No. 118、2020年3月16日「春の到来 2020年」より
展示室に入って最初に出迎えてくれたのがこの作品です。2020年の春といえば、ちょうどコロナが広がり始めた頃ですが、それを微塵と感じさせない明るさに心が洗われました。そういえば、私もコロナで家に4日間籠城?した後に目にした春の花々に
心を洗われたことを思い出しました。(コチラの記事) 水仙の葉の重なり合いは、近くで見ると尾形光琳の「燕子花図屏風」を思い起こしました。
「自画像、2021年12月10日」
そしてこちらが自画像。おしゃれで、お茶目なおじさまですね。エルトン・ジョンにもちょっぴり似ているような...。
「スプリンクラー」 1967
しゅんしゅんと回るお庭のスプリンクラーはアメリカ時代の懐かしい思い出ですが、家の作りは窓が大きい西海岸スタイルです。バービーランドのようなどこか作り物めいた風景が、いかにもアメリカらしい。
2022年6月25日、「額に入った」花を見る
画面で見ると小さいですが、約5.2m × 3m ある大きな作品です。絵の中に額縁の絵というと、私はマティスを思い浮かべますが、これだけ並ぶと圧巻です。
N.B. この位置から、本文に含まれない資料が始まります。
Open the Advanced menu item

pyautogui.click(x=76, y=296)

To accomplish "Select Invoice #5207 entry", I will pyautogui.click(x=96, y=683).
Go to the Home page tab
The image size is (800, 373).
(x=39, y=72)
「ウォーター近郊の大きな木々またはポスト写真時代の戸外制作」 2007
こちらも約5m × 12m の大きな作品ですが、縦5枚、横10枚、なんと50枚のカンヴァスを組み合わせているのです。メイキング動画がギャラリーで公開されていました。
Making Bigger Trees near Warter, 2007
ラストは、コロナ下に iPad で描いた絵画をつなぎあわせて構成した全長 90m の作品です。
「ノルマンディの12ヶ月」(部分) 2020-21年
広いギャラリーに帯となって続く壮大な絵巻に圧倒されました。(写真撮影ができました)
2019年にコロナを逃れてフランス、ノルマンディ地方に移り住んだホックニーは、世界中の都市がひっそりと静まり返っている間、周辺の自然や季節の移ろいを見つめ続けました。そこには、かけがえのない豊かな風景が広がっていました。
それにしても、こんな風に iPad でちゃちゃっと (ではないかもしれませんが) 身近な風景や旅先の景色が描けたらどんなに楽しいでしょう。御年80歳を越えるおじいちゃまに、危機を乗り越える力、新しいものにチャレンジする意欲を学びました。